(Dataset items)
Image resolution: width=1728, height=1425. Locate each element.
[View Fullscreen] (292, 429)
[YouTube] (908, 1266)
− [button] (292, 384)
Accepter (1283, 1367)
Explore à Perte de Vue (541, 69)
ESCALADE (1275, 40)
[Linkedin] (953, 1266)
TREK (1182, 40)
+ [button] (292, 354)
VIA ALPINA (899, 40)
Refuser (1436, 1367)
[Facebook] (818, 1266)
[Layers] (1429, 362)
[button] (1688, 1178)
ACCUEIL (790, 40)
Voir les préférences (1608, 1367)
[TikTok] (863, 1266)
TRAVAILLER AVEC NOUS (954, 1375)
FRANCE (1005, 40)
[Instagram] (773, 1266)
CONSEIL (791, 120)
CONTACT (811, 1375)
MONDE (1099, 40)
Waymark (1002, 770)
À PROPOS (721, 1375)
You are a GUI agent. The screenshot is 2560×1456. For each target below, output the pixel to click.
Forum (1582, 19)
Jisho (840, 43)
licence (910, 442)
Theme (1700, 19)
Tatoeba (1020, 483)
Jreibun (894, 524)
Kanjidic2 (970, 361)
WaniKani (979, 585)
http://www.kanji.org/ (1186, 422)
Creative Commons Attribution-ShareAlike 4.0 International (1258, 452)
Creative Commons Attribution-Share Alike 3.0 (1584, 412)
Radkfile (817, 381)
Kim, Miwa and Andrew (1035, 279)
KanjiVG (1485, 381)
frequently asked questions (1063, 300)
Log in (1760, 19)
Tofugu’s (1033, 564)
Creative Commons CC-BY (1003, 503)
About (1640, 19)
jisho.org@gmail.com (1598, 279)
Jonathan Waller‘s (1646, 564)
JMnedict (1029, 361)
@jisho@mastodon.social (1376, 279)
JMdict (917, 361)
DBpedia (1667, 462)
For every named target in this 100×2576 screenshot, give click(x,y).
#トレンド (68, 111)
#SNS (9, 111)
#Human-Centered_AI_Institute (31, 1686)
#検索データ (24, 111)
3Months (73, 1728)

**REQUIRED ACTION**. List each line of the records that holds the string "Creative".

**ANSWER SPACE**.
Creative Commons Attribution-ShareAlike 4.0 International (1258, 452)
Creative Commons Attribution-Share Alike 3.0 (1584, 412)
Creative Commons CC-BY (1003, 503)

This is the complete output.